## [Problem requirements]
Copy out each line in the material below that has the word "dimensions".

▬▬▬▬▬▬▬▬▬▬

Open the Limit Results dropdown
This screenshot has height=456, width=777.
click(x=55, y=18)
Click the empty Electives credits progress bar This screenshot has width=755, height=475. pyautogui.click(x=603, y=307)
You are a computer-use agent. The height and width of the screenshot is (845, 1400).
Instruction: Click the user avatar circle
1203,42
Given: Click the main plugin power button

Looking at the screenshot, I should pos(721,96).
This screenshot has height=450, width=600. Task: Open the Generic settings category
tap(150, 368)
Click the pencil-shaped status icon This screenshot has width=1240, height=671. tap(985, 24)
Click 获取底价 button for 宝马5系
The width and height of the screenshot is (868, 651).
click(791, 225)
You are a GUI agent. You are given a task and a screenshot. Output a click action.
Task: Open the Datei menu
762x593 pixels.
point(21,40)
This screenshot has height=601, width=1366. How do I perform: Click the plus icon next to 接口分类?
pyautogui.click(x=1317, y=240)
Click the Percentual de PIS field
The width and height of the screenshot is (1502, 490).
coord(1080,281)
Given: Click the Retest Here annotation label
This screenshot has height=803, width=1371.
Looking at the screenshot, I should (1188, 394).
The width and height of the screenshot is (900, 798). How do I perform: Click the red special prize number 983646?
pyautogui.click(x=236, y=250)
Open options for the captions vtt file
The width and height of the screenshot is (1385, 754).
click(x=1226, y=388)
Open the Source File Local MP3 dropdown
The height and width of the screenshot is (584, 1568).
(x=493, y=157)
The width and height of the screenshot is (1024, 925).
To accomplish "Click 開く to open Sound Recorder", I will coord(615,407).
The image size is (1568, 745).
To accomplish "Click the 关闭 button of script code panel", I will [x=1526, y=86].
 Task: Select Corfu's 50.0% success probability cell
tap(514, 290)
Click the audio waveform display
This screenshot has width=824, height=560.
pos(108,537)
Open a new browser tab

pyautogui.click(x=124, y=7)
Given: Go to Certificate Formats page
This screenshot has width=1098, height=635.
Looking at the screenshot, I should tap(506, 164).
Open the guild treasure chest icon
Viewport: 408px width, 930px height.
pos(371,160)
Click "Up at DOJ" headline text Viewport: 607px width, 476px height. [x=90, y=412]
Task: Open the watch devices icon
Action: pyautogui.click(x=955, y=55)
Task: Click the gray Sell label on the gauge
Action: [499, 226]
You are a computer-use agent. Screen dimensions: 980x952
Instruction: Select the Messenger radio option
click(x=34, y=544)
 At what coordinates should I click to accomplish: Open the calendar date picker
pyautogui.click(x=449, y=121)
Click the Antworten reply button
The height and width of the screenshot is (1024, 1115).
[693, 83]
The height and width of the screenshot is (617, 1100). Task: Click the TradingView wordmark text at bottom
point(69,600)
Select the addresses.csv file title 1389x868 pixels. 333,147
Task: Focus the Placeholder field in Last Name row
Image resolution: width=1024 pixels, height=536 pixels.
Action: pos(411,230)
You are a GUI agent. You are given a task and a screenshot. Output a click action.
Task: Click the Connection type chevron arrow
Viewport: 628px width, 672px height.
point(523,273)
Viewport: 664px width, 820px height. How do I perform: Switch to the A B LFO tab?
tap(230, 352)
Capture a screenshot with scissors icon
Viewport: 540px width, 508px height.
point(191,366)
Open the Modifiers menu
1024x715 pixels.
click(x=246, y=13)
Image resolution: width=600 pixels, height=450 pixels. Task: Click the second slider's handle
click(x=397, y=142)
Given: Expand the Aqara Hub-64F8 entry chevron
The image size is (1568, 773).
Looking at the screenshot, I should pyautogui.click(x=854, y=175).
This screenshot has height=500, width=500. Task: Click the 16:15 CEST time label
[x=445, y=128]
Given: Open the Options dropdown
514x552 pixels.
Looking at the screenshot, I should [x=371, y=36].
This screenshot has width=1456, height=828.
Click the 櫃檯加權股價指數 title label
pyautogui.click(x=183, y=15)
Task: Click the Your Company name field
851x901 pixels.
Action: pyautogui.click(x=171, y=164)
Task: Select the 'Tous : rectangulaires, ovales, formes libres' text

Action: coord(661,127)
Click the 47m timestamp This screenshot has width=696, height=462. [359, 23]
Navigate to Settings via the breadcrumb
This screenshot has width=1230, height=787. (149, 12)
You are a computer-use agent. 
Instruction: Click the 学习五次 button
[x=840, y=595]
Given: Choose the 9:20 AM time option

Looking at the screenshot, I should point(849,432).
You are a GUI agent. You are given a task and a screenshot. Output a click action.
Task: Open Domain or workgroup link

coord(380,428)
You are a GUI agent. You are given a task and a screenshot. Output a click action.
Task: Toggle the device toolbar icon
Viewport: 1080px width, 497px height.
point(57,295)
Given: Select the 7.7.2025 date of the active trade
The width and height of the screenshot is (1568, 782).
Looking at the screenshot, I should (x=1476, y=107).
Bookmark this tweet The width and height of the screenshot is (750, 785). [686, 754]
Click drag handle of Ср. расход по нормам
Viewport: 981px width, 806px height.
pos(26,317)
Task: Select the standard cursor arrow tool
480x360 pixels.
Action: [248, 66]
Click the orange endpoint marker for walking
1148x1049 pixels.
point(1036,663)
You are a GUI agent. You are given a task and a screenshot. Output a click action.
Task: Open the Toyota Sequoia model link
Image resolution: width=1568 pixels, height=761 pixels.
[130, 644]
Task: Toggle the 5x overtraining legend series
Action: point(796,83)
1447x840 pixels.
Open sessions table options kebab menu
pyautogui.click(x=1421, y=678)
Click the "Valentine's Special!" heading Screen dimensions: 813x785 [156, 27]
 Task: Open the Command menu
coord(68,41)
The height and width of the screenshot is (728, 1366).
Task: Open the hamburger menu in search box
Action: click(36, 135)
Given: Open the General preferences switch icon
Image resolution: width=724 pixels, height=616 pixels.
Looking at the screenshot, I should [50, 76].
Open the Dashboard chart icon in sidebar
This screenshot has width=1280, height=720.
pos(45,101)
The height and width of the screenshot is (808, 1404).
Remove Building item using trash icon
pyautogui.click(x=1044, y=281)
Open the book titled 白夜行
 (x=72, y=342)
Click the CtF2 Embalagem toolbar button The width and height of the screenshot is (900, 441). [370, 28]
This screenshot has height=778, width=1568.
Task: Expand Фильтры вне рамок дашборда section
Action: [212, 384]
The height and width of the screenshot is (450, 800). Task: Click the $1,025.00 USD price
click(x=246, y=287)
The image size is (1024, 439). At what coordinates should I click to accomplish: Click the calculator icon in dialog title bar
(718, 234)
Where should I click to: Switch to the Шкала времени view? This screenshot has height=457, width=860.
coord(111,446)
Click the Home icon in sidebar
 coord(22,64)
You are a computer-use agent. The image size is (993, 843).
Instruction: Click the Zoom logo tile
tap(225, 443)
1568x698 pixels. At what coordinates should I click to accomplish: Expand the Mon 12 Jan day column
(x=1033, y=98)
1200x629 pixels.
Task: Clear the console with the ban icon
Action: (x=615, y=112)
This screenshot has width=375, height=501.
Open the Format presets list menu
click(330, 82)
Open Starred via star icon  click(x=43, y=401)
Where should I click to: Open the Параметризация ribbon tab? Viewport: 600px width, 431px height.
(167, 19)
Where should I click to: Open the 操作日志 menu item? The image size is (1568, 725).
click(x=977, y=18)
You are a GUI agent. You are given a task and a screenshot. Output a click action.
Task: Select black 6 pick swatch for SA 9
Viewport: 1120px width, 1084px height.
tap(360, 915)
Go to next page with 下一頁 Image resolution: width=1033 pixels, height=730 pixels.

▬▬▬▬▬▬▬▬▬▬

## [Answer]
You are a computer-use agent. Screen dimensions: 980x952
Click the "Valentine's Special!" heading Screen dimensions: 813x785 [156, 27]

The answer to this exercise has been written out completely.